*PROBLEM TO SOLVE:* Beginning with the line that contains "Viewport: 421px width, 171px", reproduce every line through the end of the records below exactly, and leave the pictures out.

*RAW DATA:*
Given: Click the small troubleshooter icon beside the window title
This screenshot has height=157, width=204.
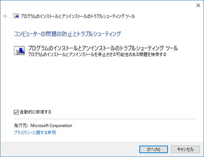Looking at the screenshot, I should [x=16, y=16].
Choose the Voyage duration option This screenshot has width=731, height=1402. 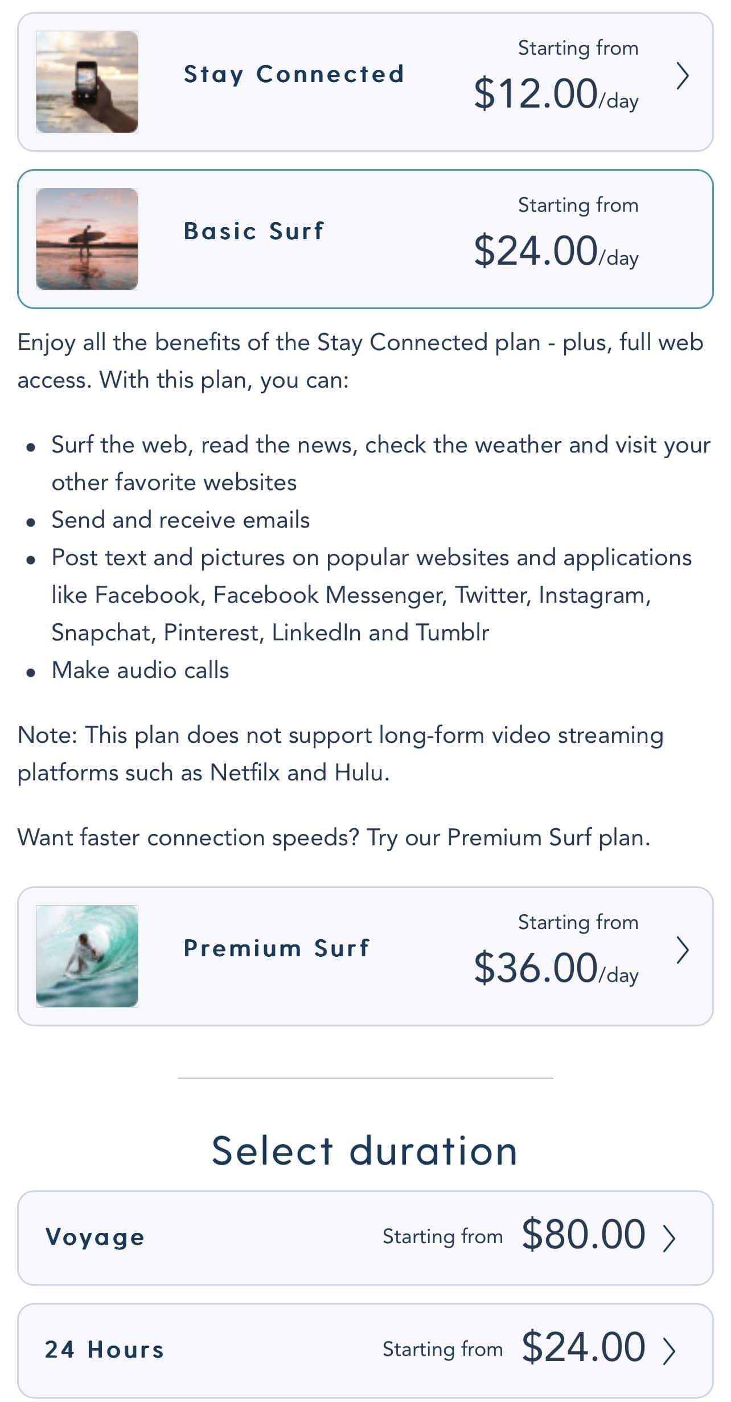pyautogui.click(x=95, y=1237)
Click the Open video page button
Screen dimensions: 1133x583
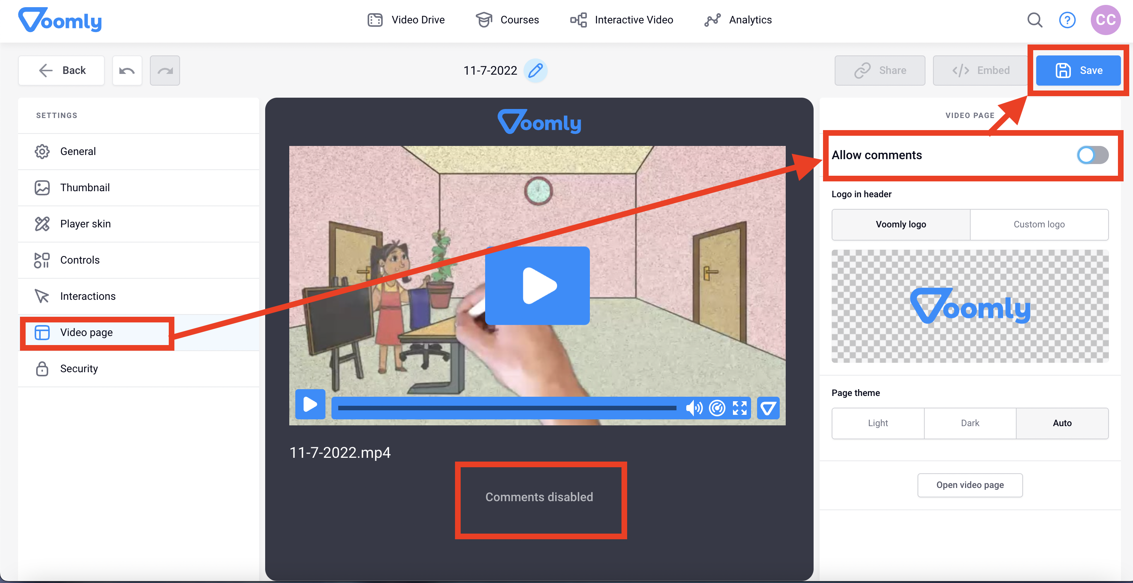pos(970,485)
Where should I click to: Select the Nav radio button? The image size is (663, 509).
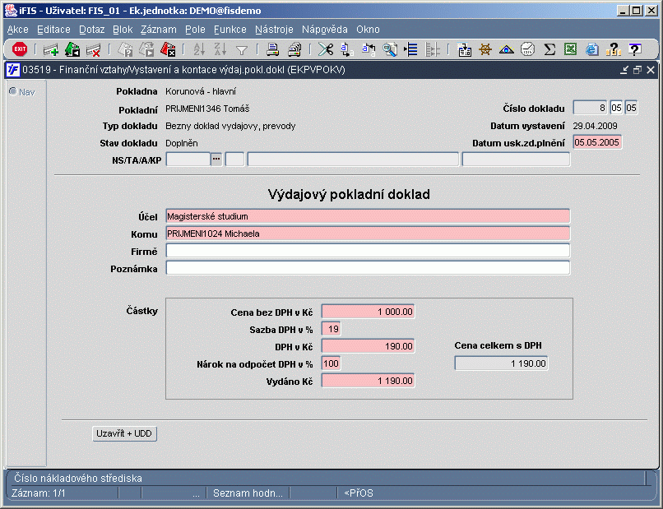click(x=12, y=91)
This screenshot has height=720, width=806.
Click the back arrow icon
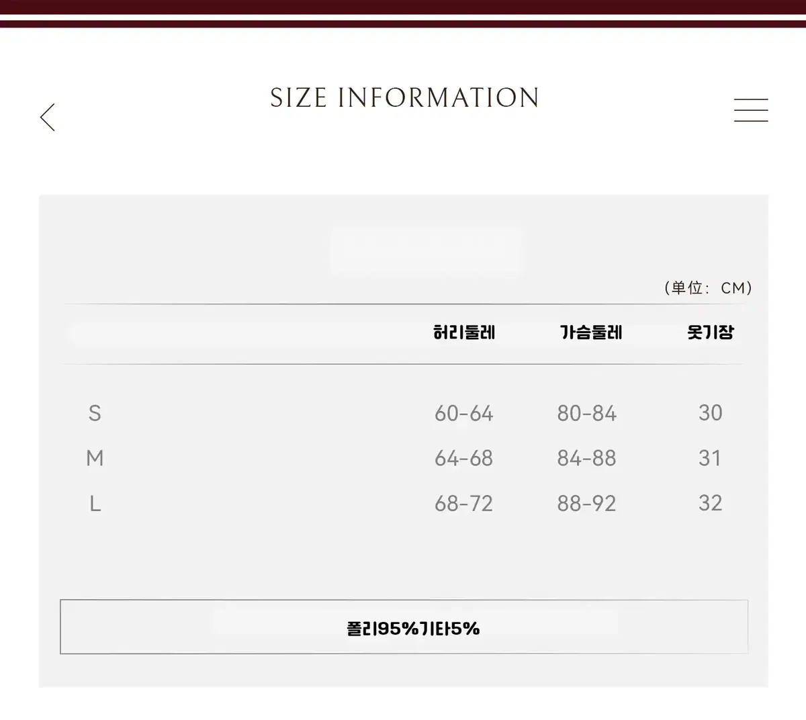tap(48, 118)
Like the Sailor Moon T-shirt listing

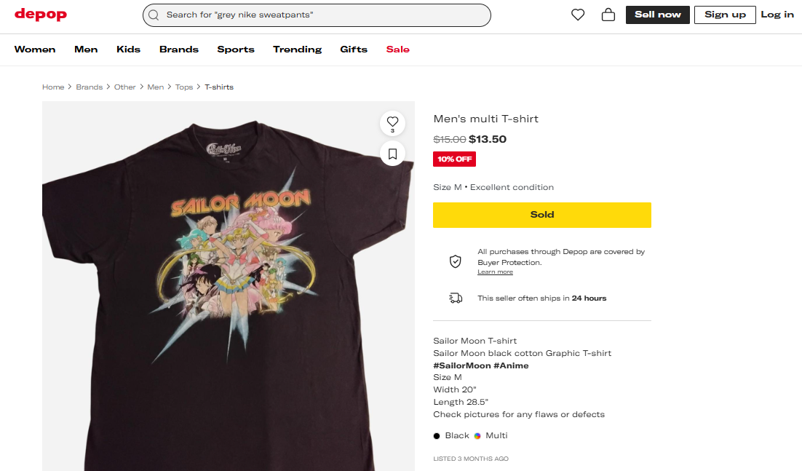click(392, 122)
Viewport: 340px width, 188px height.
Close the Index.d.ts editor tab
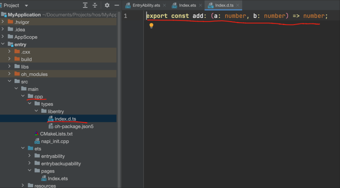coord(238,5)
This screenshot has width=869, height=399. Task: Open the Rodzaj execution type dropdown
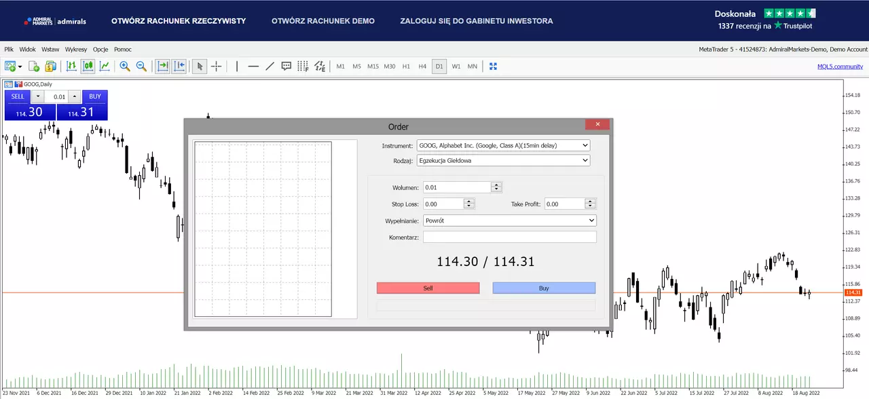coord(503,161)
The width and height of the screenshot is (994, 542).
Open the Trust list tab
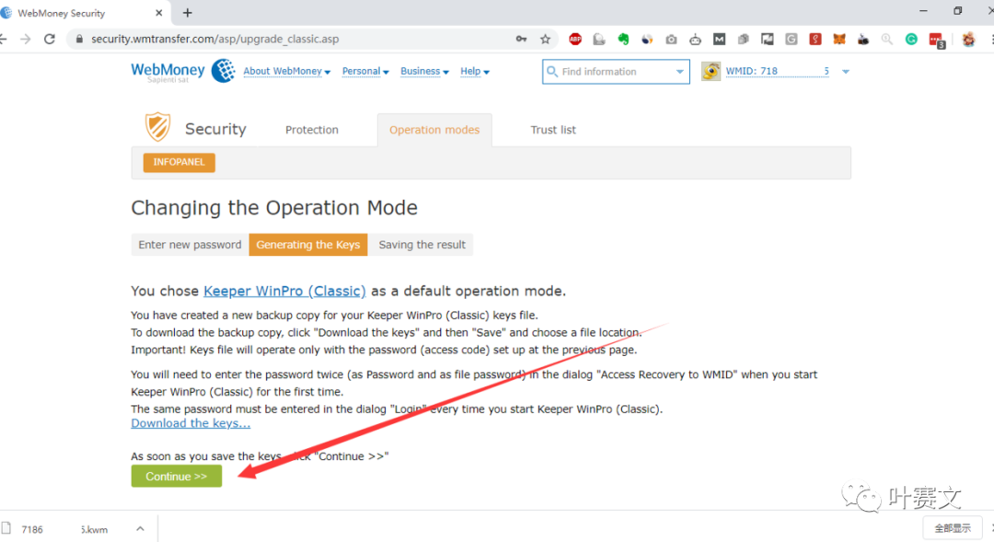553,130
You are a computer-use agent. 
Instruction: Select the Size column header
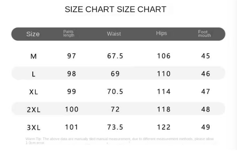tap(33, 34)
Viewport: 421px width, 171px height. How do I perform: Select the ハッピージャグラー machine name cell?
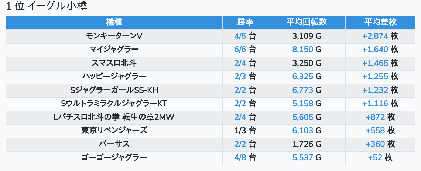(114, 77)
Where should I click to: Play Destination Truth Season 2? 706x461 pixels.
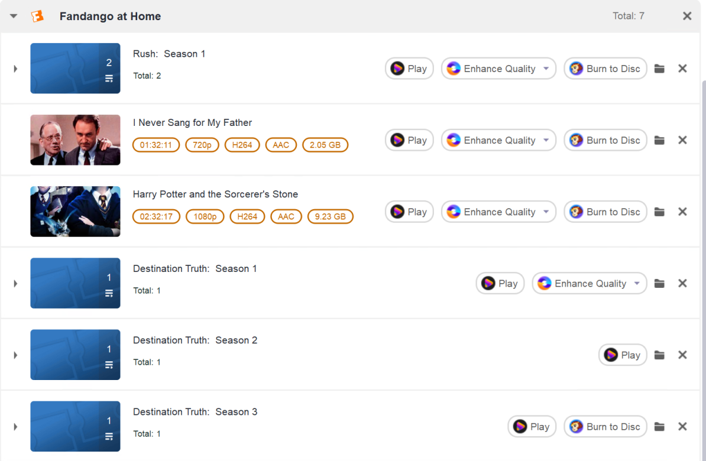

*ANSWER SECTION:*
Viewport: 421px width, 171px height. How do I perform: Select the ハッピージャグラー machine name cell?
(114, 77)
Where should I click to: Play Destination Truth Season 2? 706x461 pixels.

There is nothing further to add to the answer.